Sepe: "Contentissimo di essere ancora a Parma. Ringrazio il mister e la società"

11.07.2019 17:12 di Niccolò Pasta Twitter:    Vedi letture
Fonte: dal nostro inviato a Prato allo Stelvio, Sebastian Donzella
Sepe: "Contentissimo di essere ancora a Parma. Ringrazio il mister e la società"

Luigi Sepe è da qualche giorno ufficialmente un giocatore del Parma. Impegnato nel ritiro di Prato allo Stelvio, l’ex portiere del Napoli ha risposto alle domande dei giornalisti presenti: “La società ha fatto tantissimo per me, ha fatto in modo che diventassi tutto del Parma e di questo sono contentissimo. Ho ringraziato tutti per questo premio che mi hanno dato dopo la stagione scorsa”.

Non era semplice per la società affidarti la porta, dopo anni in cui giocavi poco:
“Sono contentissimo per la fiducia che mi hanno dato, vuol dire che per le poche volte che sono stato chiamato in causa ho fatto buone cose, e il direttore e il mister lo hanno visto e mi hanno portato a Parma l’anno scorso”.

Pensi che il tuo percorso dell’anno scorso abbia convinto la società ad investire su di te?
“Sicuramente giocando si migliora, il mio impegno in settimana e la storia delle partite hanno fatto in modo che il direttore, il presidente e il mister abbiano scelto me per questa stagione e per le prossime”.

La tua capacità a giocare con i piedi può aver influito:
“Quelle sono caratteristiche che hanno visto in me che cerco di migliorare giorno dopo giorno e mettere in pratica la domenica: a volte ci sono riuscito, altre no ma visto com’è andata l’anno scorso sono stati contenti tutti e speriamo di ripeterci quest’anno”.

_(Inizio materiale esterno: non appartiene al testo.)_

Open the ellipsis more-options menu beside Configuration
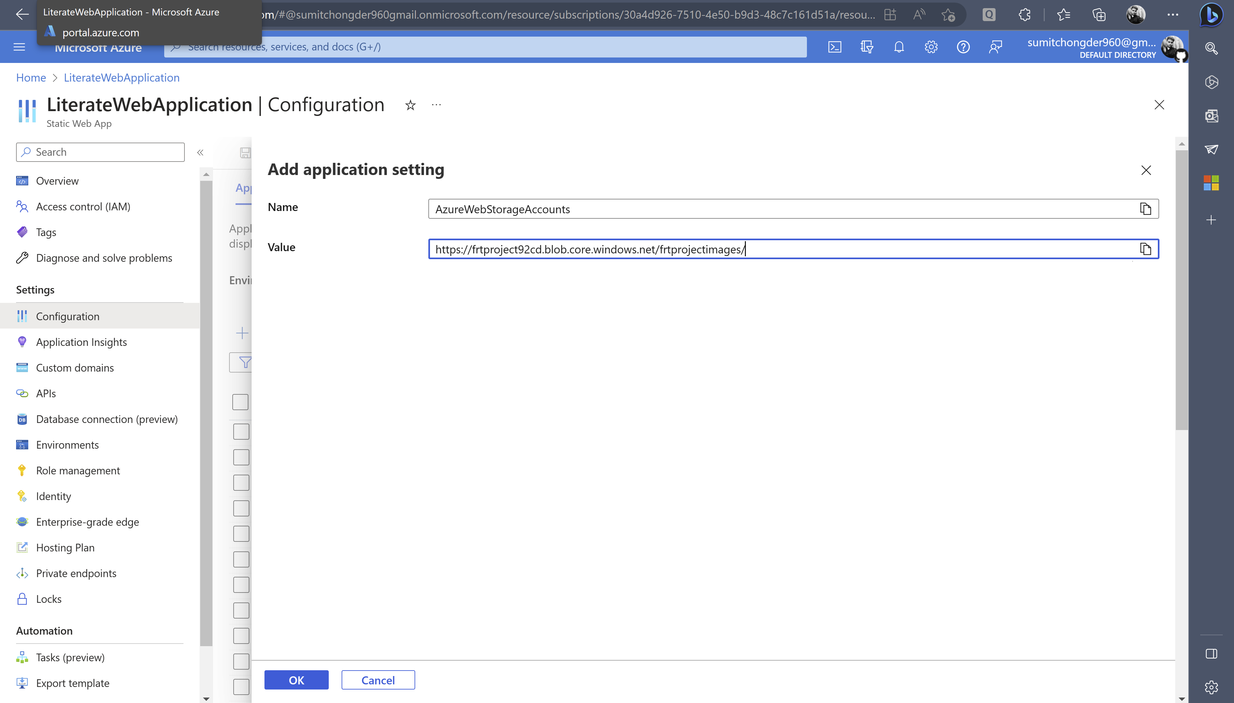This screenshot has width=1234, height=703. [x=436, y=104]
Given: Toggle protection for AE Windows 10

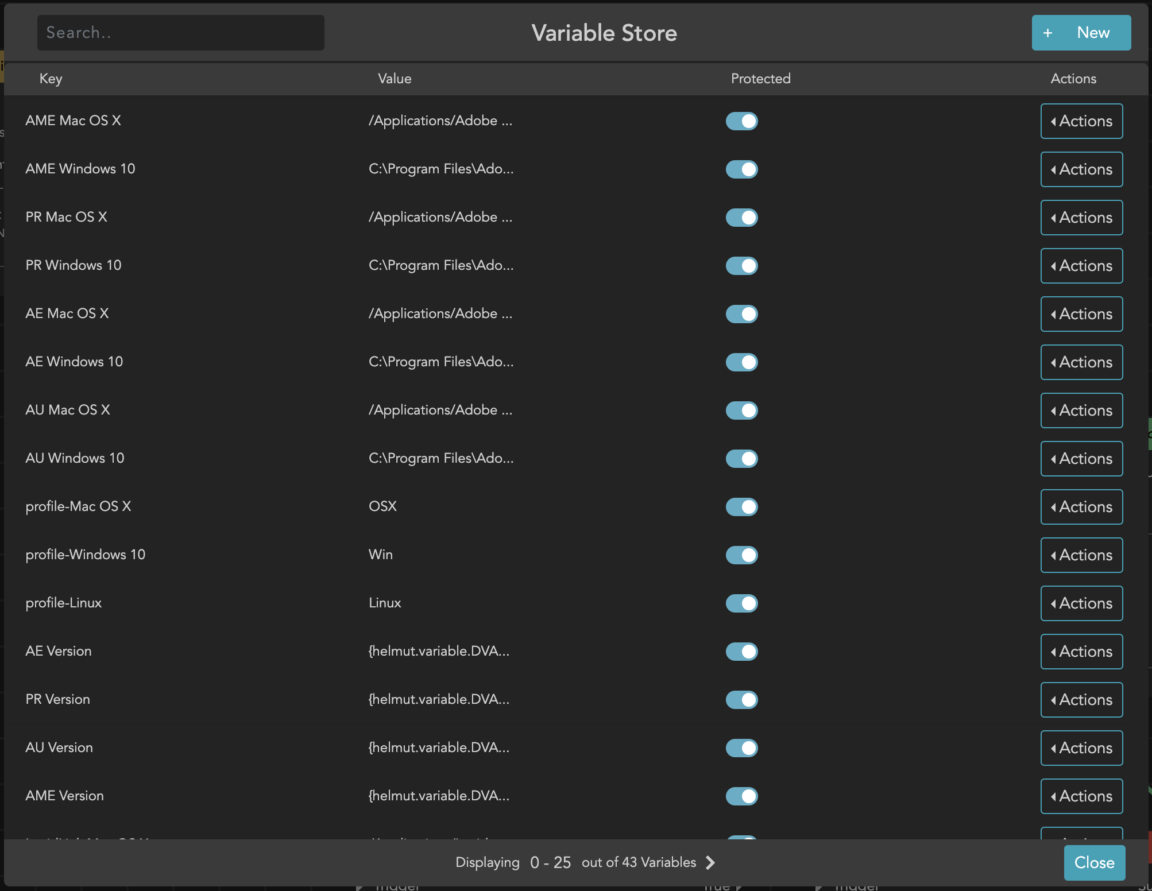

Cosa vuol dire “sentirsi napoletano”?
“Il napoletano per emergere deve fare il triplo della fatica degli altri, perché quando va in qualsiasi altro posto lontano da Napoli viene etichettato in malo modo, ma ci sono tantissime persone che ogni giorno lavorano e faticano per riuscire a togliersi questa etichetta”.

Napoli in effetti è una delle città che dà più calciatori alla Serie A:
“Io sono di Napoli, vengo da una zona non agiata, non sono nato ricco ma sono contento di quello che mi hanno donato i miei genitori e posso dire che crescere a Napoli ha le sue difficoltà, ma se riesci a crescere nel modo giusto è un’emozione bellissima”.

Questo sarà il tuo secondo anno consecutivo da titolare, l’anno della conferma:
“Io sono qui perchè mi hanno comprato, spero di ripagare la società e mi impegnerò giorno dopo giorno in allenamento, poi se sarò titolare lo deciderà il mister”.

Si parla tanto di Inglese, tu sui social lo hai “chiamato”. Ci sono novità a riguardo?
“Roberto lo sento tutti i giorni perché siamo amici, ma queste sono cose che non posso decidere io. Se avessi potuto scegliere io sarebbe già qui da quando abbiamo iniziato il ritiro”.

Dopo una prima parte di stagione in cui il Parma subiva pochi gol, nel girone di ritorno se ne sono subiti tanti: vuoi rifarti in questo 2019?
“Abbiamo fatto un fine 2018 bellissimo in cui abbiamo fatto molti punti e un 2019 in cui abbiamo subito tantissimi gol e siamo andati in difficoltà. La cosa importante ora è riazzerare tutto, tutte le squadre partiranno a zero punti e zero gol subiti, e dovremo riniziare come nello scorso campionato. Poi nell’arco dell’anno ci sono momenti belli e brutti per tutte le squadre, quando capiteranno i momenti brutti dovremmo essere bravi ad aver fatto già molti punti”.

Quale parata dello scorso anno incorniceresti?
“Le tre parate contro il Bologna. Nel giro di pochi minuti non è facile fare due/tre parate decisive, non è una cosa facilissima, non ti riesce quasi mai”.

Anche su La Gumina fosti decisivo:
“Fu importantissima perchè fece in modo di farci portare a casa il risultato, così come alcune a Reggio Emilia contro il Sassuolo o in casa col Frosinone. Però a me non piace ricordare le parate che hanno aiutato a portare punti a casa, ricordo quelle col Bologna perchè nel secondo tempo prendemmo quattro gol e feci un errore: deve essere un punto di partenza”.

Chi è il portiere più forte al mondo?
“A me piace tantissimo De Gea, che ha un pò di tutto nelle qualità. Poi naturalmente ogni squadra ha portieri con qualità precise, perchè se devi scegliere come “parata” Oblak è il più forte di tutti, Ederson al City aiuta molto la squadra. Ogni squadra ha portieri con qualità adeguate al loro gioco”.